Cuplikan Halaman
"""
Pejabat yang Dibenci Rakyat

Pejabat yang Dibenci Rakyat
FOTO: ILUSTRASI

Kabupaten Cianjur adalah tempat wisata di Jawa Barat antara Jakarta dan Bandung sebagai kawasan peristrahatan di kaki gunung Gede-Pangrango. Sekarang disebut Bogor, Puncak Cianjur dengan singkatan Bopunjur.

Dengan hawanya yang dingin, pemandangan pegunungan yang indah menyeabkan tempat itu dulu jadi pusat perhatian untuk tamasya mulai dari anak-anak sekolah hingga keluarga, walaupun sekarang sudah hampir menjemukan karena sering macet dan setiap saat bisa jalur kendaraan buka-tutup karena padatnya kendaraan.

Selain tempat wisata, di sana ada juga hutan Taman Nasional Cibodas, Gunung Gede Pangrango serta Istana Presiden membuat kawasan itu terkenal. Di penghujung tahun 1960-an seorang penyanyi Alfian Harahap mengalunkan beberapa lagu salah satunya : Semalam di Cianjur, dengan suara lembut menawan, membuat Cianjur itu dulu lekat di hati muda-mudi. Kurang begitu jelas latar belakang lirik lagu tersebut serta cerita terciptanya, namun siapa yang mau coba dengar, silahkan dengarkan via youtube.

Cianjur itu tiba-tiba menjadi terkenal lagi dengan terkena Operasi Tangkap Tangannya (OTT) Bupatinya, Irvan Rivano Muchtar Rabu, 12 Desember 2018 lalu oleh Komisi Pemberantasan Korupsi (KPK). Kasusnya, sang Bupati diduga memeras para Kepala SMP dengan memotong Dana Alokasi Khusus (DAK) yang diperuntukkan kepada 140 SMP dengan total nilai Rp46,8 M, dan dari jumlah itu dipotong 14,5 % atau senilai Rp6,786 M dan khusus untuk sang bupati 7 % yaitu sebesar Rp3,2 M dan saat diOTT turut juga tertangkap uang sebesar Rp1.556.700.
"""
Data Terkumpul
"""
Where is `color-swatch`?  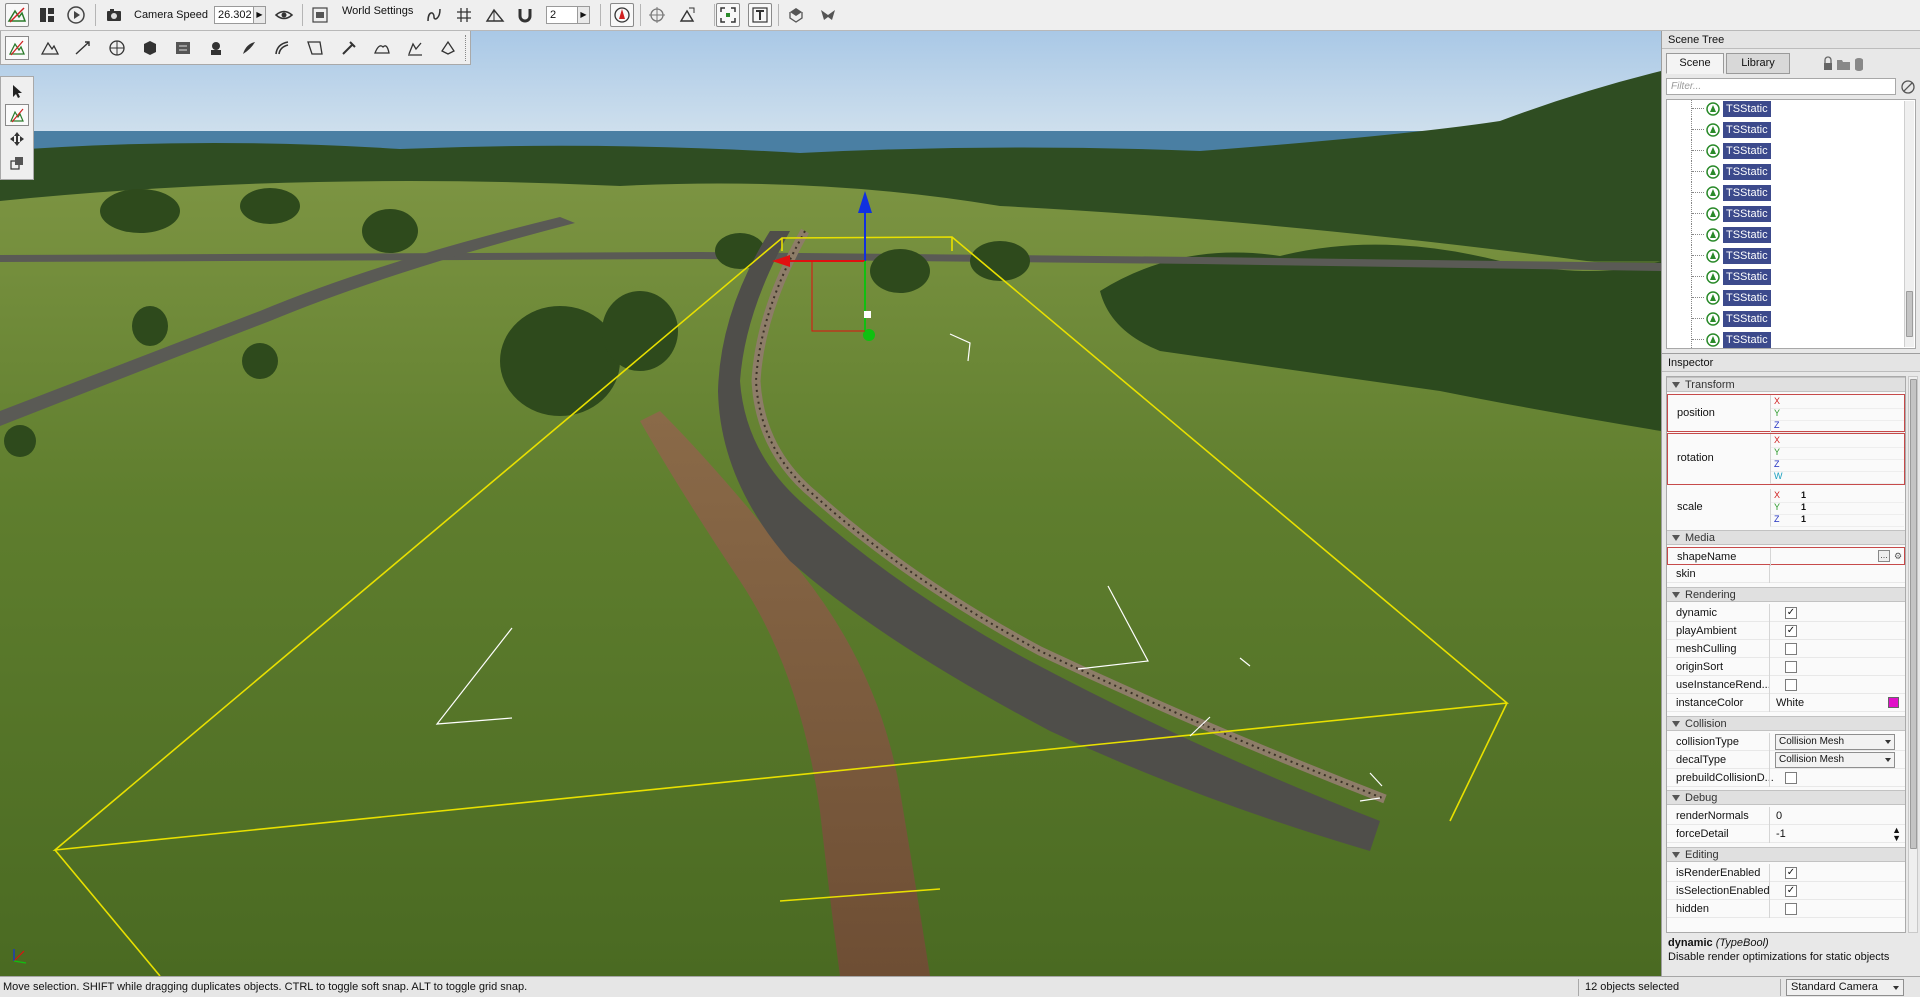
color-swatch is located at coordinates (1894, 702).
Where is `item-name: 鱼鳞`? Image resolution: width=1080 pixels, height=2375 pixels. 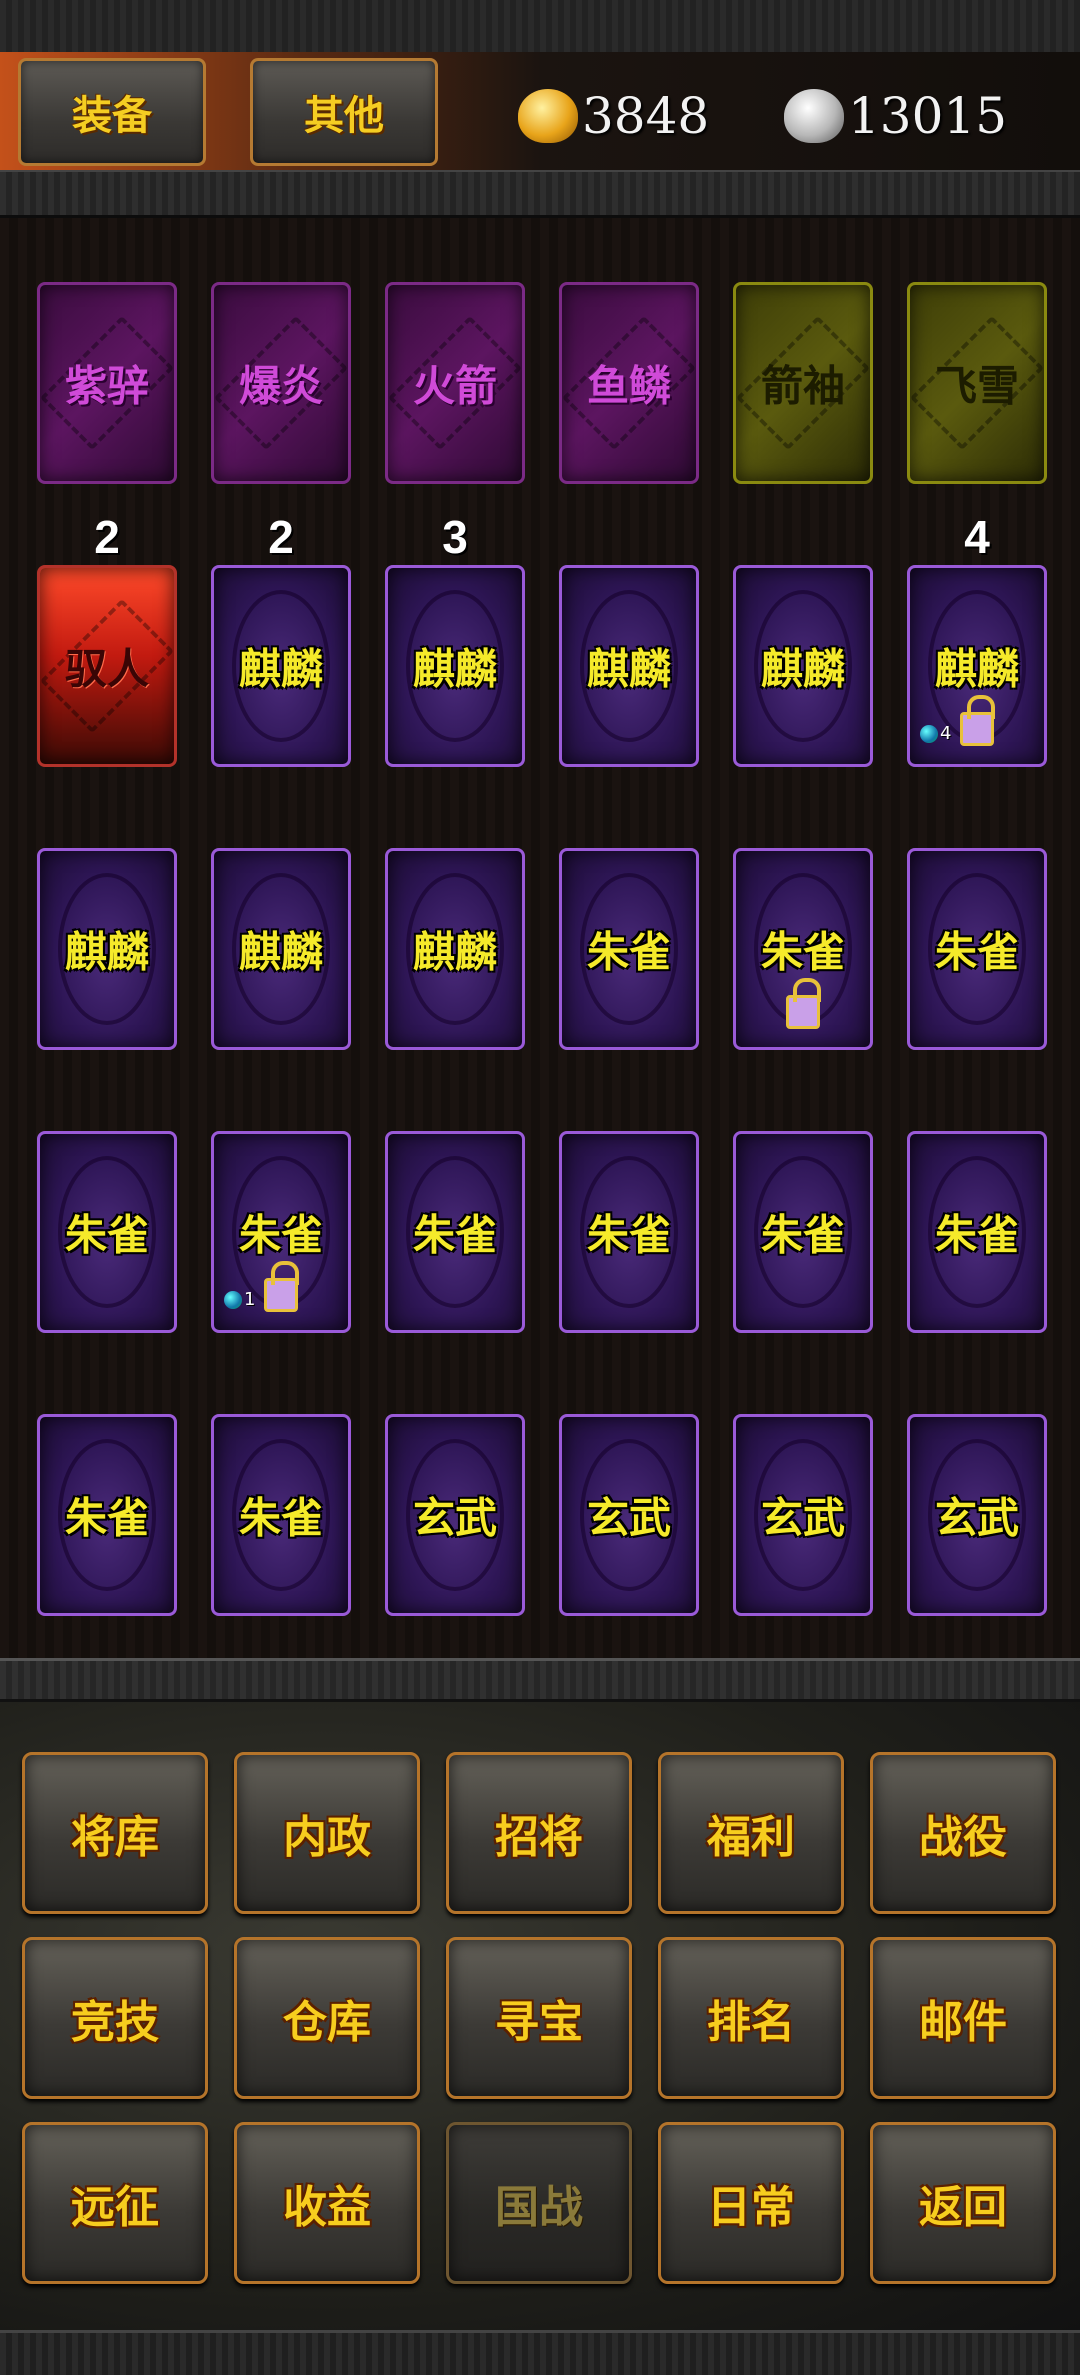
"""
Tugas
Ulangi seluruh teks tentang Cianjur secara utuh, tanpa mengubah satu karakter pun.

Jawaban Tugas
Pejabat yang Dibenci Rakyat

Pejabat yang Dibenci Rakyat
FOTO: ILUSTRASI

Kabupaten Cianjur adalah tempat wisata di Jawa Barat antara Jakarta dan Bandung sebagai kawasan peristrahatan di kaki gunung Gede-Pangrango. Sekarang disebut Bogor, Puncak Cianjur dengan singkatan Bopunjur.

Dengan hawanya yang dingin, pemandangan pegunungan yang indah menyeabkan tempat itu dulu jadi pusat perhatian untuk tamasya mulai dari anak-anak sekolah hingga keluarga, walaupun sekarang sudah hampir menjemukan karena sering macet dan setiap saat bisa jalur kendaraan buka-tutup karena padatnya kendaraan.

Selain tempat wisata, di sana ada juga hutan Taman Nasional Cibodas, Gunung Gede Pangrango serta Istana Presiden membuat kawasan itu terkenal. Di penghujung tahun 1960-an seorang penyanyi Alfian Harahap mengalunkan beberapa lagu salah satunya : Semalam di Cianjur, dengan suara lembut menawan, membuat Cianjur itu dulu lekat di hati muda-mudi. Kurang begitu jelas latar belakang lirik lagu tersebut serta cerita terciptanya, namun siapa yang mau coba dengar, silahkan dengarkan via youtube.

Cianjur itu tiba-tiba menjadi terkenal lagi dengan terkena Operasi Tangkap Tangannya (OTT) Bupatinya, Irvan Rivano Muchtar Rabu, 12 Desember 2018 lalu oleh Komisi Pemberantasan Korupsi (KPK). Kasusnya, sang Bupati diduga memeras para Kepala SMP dengan memotong Dana Alokasi Khusus (DAK) yang diperuntukkan kepada 140 SMP dengan total nilai Rp46,8 M, dan dari jumlah itu dipotong 14,5 % atau senilai Rp6,786 M dan khusus untuk sang bupati 7 % yaitu sebesar Rp3,2 M dan saat diOTT turut juga tertangkap uang sebesar Rp1.556.700.